Skripsi Adzan |Pengertian  & Sejarah 
Ketika azan berkumandang, kaum yang bukan sekedar muslim, tetapi juga beriman, bergegas meninggalkan seluruh aktivitas duniawi dan bersegera menuju masjid untuk menunaikan salat berjamaah. Simpul-simpul kesadaran psiko-religius dalam otak mereka mendadak bergetar hebat, terhubung secara simultan, dan dengan totalitas kesadaran seorang hamba (abdi) mereka bersimpuh, luruh dalam kesyahduan ibadah shalat berjamaah.

Asal Mula Yang Menakjubkan:
Pada jaman dulu, Rasulullah Saw. kebingungan untuk menyampaikan saat waktu shalat tiba kepada seluruh umatnya. Maka dicarilah berbagai cara. Ada yang mengusulkan untuk mengibarkan bendera pas waktu shalat itu tiba, ada yang usul untuk menyalakan api di atas bukit, meniup terompet, dan bahkan membunyikan lonceng.

Tetapi semuanya dianggap kurang pas dan kurang cocok. Adalah Abdullah bin Zaid yang bermimpi bertemu dengan seseorang yang memberitahunya untuk mengumandangkan adzan dengan menyerukan lafaz-lafaz adzan yang sudah kita ketahui sekarang. Mimpi itu disampaikan Abdullah bin Zaid kepada Rasulullah Saw. Umar bin Khathab yang sedang berada di rumah mendengar suara itu. Ia langsung keluar sambil menarik jubahnya dan berkata: ”Demi Tuhan Yang mengutusmu dengan Hak, ya Rasulullah, aku benar-benar melihat seperti yang ia lihat (di dalam mimpi). Lalu Rasulullah bersabda: ”Segala puji bagimu.”
yang kemudian Rasulullah menyetujuinya untuk menggunakan lafaz-lafaz adzan itu untuk menyerukan panggilan shalat.

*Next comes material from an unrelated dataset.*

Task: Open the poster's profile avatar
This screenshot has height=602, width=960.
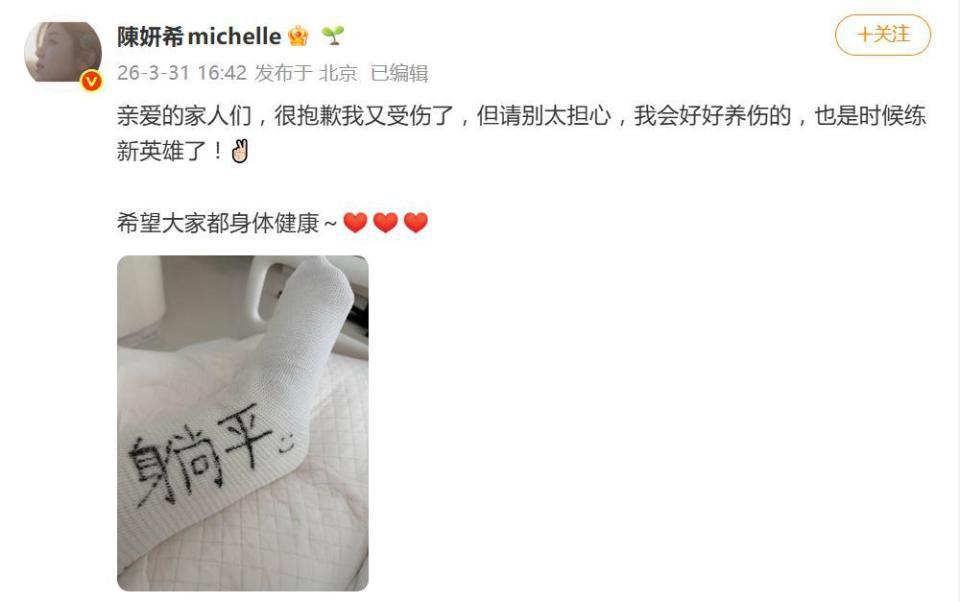Action: tap(62, 53)
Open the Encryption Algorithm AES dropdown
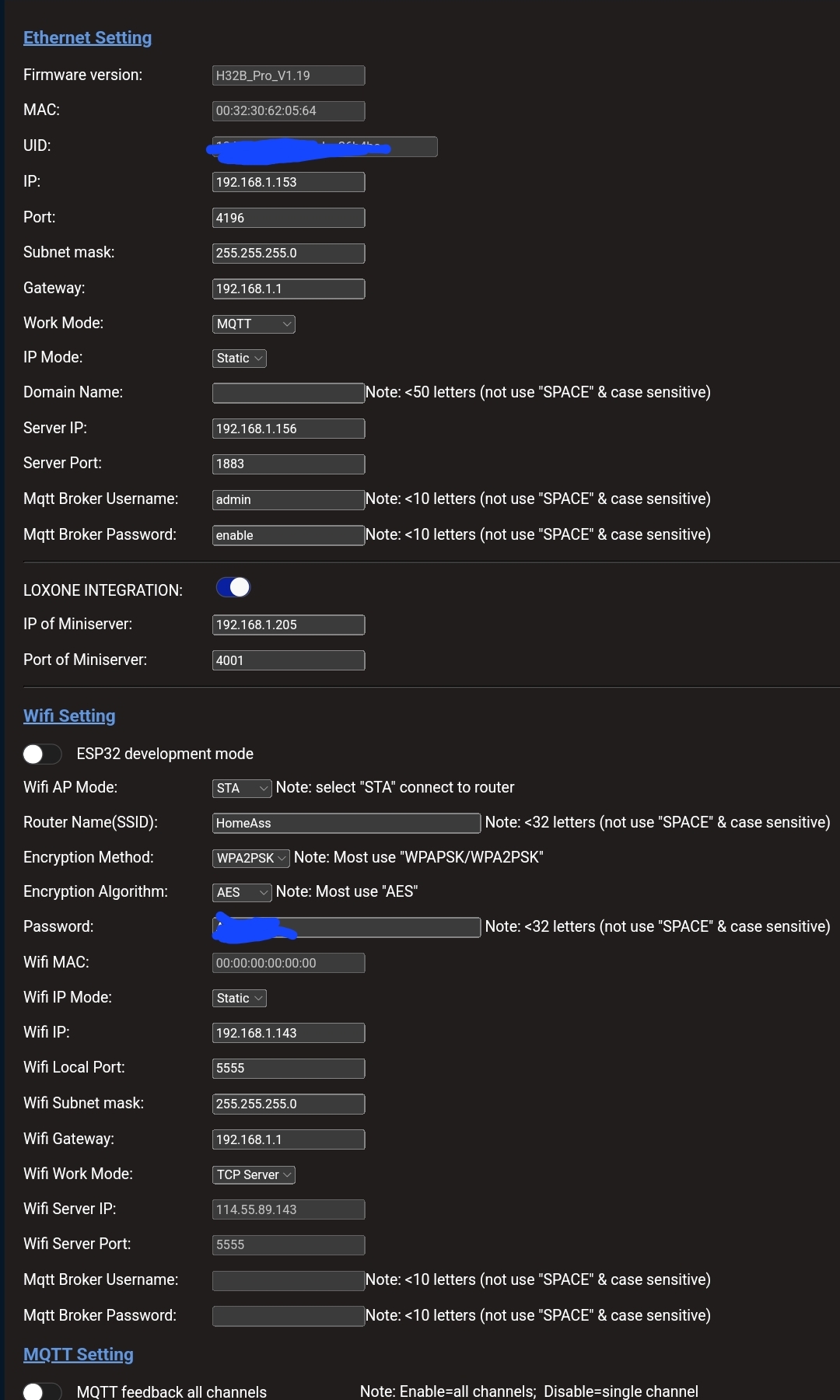 (242, 892)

Adzan Senantiasa Ada Saat Peristiwa2 Penting:
Adzan Digunakan islam untuk memanggil Umat untuk Melaksanakan shalat. Selain itu adzan juga dikumandangkan disaat-saat Penting. Ketika lahirnya seorang Bayi, ketika Peristiwa besa. Peristiwa besar yang dimaksud adalah

- Fathu Makah : Pembebasan Mekkah merupakan peristiwa yang terjadi pada tahun 630 tepatnya pada tanggal 10 Ramadan 8 H, dimana Muhammad beserta 10.000 pasukan bergerak dari Madinah menuju Mekkah, dan kemudian menguasai Mekkah secara keseluruhan, sekaligus menghancurkan berhala yang ditempatkan di dalam dan sekitar Ka’bah. Lalu Bilal Mengumandangkan Adzan Diatas Ka’bah

- Perebutan kekuasaan Konstatinopel : Konstantinopel jatuh ke tangan pasukan Ottoman, mengakhiri Kekaisaran Romawi Timur. lalu beberapa perajurit ottoman masuk kedalam Ramapsan terbesar Mereka Sofia..lalu mengumandangkan adzan disana sebagai tanda kemenagan meraka.

Adzan Sudah Miliyaran kali Dikumandangkan:
Sejak pertama dikumandangkan sampai saat ini mungkin sudah sekitar 1500 tahunan lebih adzan dikumandangkan. Anggaplah setahun 356 hari . berarti 1500 tahun X 356 hari= 534000 dan kalikan kembali dengan jumlah umat islam yang terus bertambah tiap tahunnya. Kita anggap umat islam saat ini sekitar 2 miliyar orang dengan persentase 2 milyar umat dengan 2 juta muadzin saja.
Hasilnya = 534.000 x 2.000.000 = 1.068.000.000.000 dikalikan 5 = 5.340.000.000.000

Adzan Ternyata Tidak Pernah Berhenti Berkumandang
Begitu fajar fajar menyingsing di sisi timur Sulawesi, di sekitar 5:30 waktu setempat, maka adzan subuh mulai dikumandangkan. Ribuan Muadzin di kawasan timur Indonesia mulai mengumandangkan tauhid kepada yang Maha Kuasa, dan risalah Muhammad saw.
Proses itu terus berlangsung dan bergerak ke arah barat kepulauan Indonesia. Perbedaan waktu antara timur dan barat pulau-pulau di Indonesia adalah satu jam. Oleh karena itu, satu jam setelah adzan selesai di Sulawesi, maka adzan segera bergema di Jakarta, disusul pula sumatra. Dan adzan belum berakhir di Indonesia, maka ia sudah dimulai di Malaysia.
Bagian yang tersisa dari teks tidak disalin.